"Miss Germany"-Finale: Warum zwei Kopftuch tragende Kandidatinnen die Nation spalten

Tobias Zimmermann
Tobias Zimmermann
2 Min.
Drei Frauen in verschiedenenfarbigen Kleidern, eine mit einer Mütze, stehen vor dem Reichstaggebäude in Berlin, Deutschland, mit Menschen, Fahnen, Bäumen, Wolken und Himmel im Hintergrund.Tobias Zimmermann

"Wir atmen auch durch die Nase" - "Miss Germany" mit Kopftuch - "Miss Germany"-Finale: Warum zwei Kopftuch tragende Kandidatinnen die Nation spalten

"Miss Germany"-Wettbewerb findet an diesem Wochenende statt – doch die Debatte ist bereits entbrannt

Am kommenden Wochenende wird der diesjährige "Miss Germany"-Wettbewerb ausgetragen, doch die Veranstaltung sorgt bereits im Vorfeld für kontroverse Diskussionen. Zwei Finalistinnen, Büşra Sayed und Amina Ben Bouzid, sehen sich mit Kritik konfrontiert, weil sie von manchen nicht als "deutsch genug" wahrgenommen werden. Beide Frauen tragen ein Kopftuch und setzen sich öffentlich gegen die Klischees zur Wehr, die sie allein durch ihre Teilnahme herausfordern.

Neun Frauen werden im Finale antreten, ausgewählt aus über 2.600 Bewerberinnen. Darunter sind eine Biologin und eine Pressesprecherin der Bundeswehr – ein Zeichen für den Wandel des Wettbewerbs, der sich zunehmend von klassischen Schönheitsidealen löst. Die Veranstalter legen heute mehr Wert auf Führungskompetenzen und Erfolge als auf äußere Erscheinung.

Sayed tritt in der Kategorie "Female Founder" (Gründerinnen) an, Ben Bouzid in der Sparte "Female Leader" (Führungsfrauen).

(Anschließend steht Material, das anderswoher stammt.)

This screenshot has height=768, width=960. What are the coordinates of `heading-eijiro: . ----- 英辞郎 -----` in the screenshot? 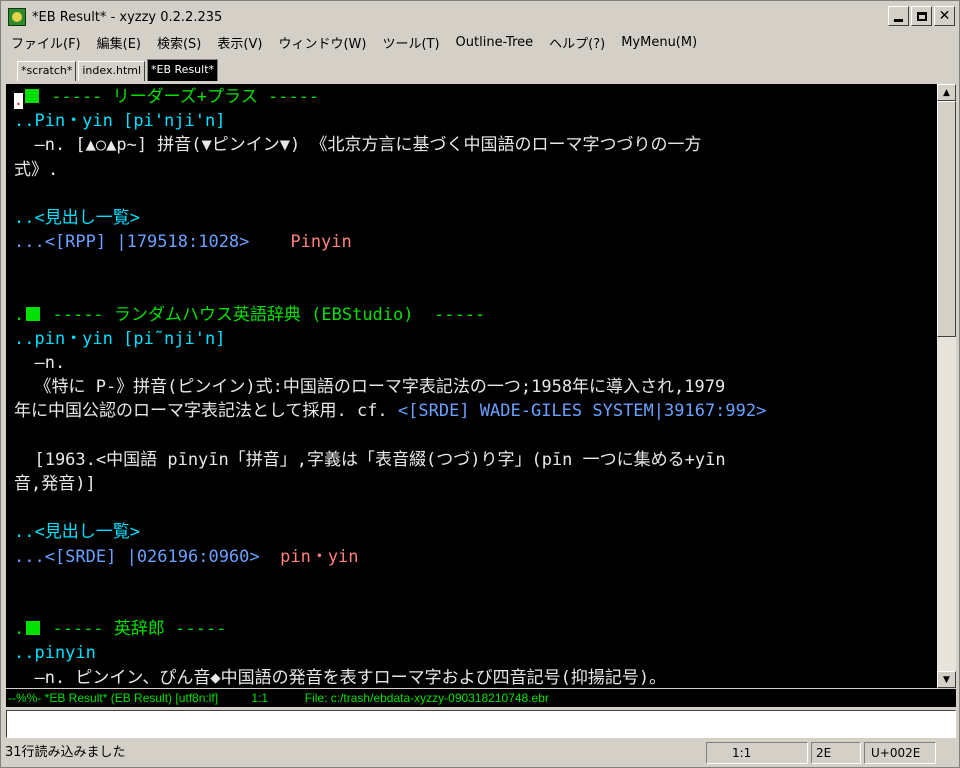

Beide haben aufgrund ihrer Religion und ihres Äußeren bereits Rassismus und Diskriminierung erlebt. Sie betonen, dass ihre deutsche Identität nicht infrage gestellt werden dürfe – unabhängig von ihrem Aussehen.

Die ablehnenden Reaktionen kommen vor allem von Männern, die in Online-Kommentaren ihre Teilnahme angreifen. Trotz der Anfeindungen bleiben Sayed und Ben Bouzid standhaft in ihrer Botschaft: Deutschsein lasse sich nicht auf ein einziges Bild reduzieren.

Zu den weiteren Finalistinnen gehören Amelie Reigl, eine Biologin, die in Laboren menschliche Haut züchtet, um Tierversuche zu reduzieren, sowie Paula Daub, Vertriebsdirektorin eines Beauty-Tech-Startups. Ihre Tätigkeiten in Wissenschaft und Innovation spiegeln den neuen Fokus des Wettbewerbs wider, der Frauen in verantwortungsvollen und zukunftsweisenden Rollen in den Mittelpunkt stellt.

Das Finale von "Miss Germany" wird eine vielfältige Gruppe von Frauen präsentieren, die mit unterschiedlichen Fähigkeiten und Hintergründen antreten. Die Teilnahme von Sayed und Ben Bouzid hat bereits eine breitere Debatte über Identität und Zugehörigkeit angestoßen. Die Siegerinnen werden nach einem Wochenende voller Wettbewerb und Diskussionen bekannt gegeben.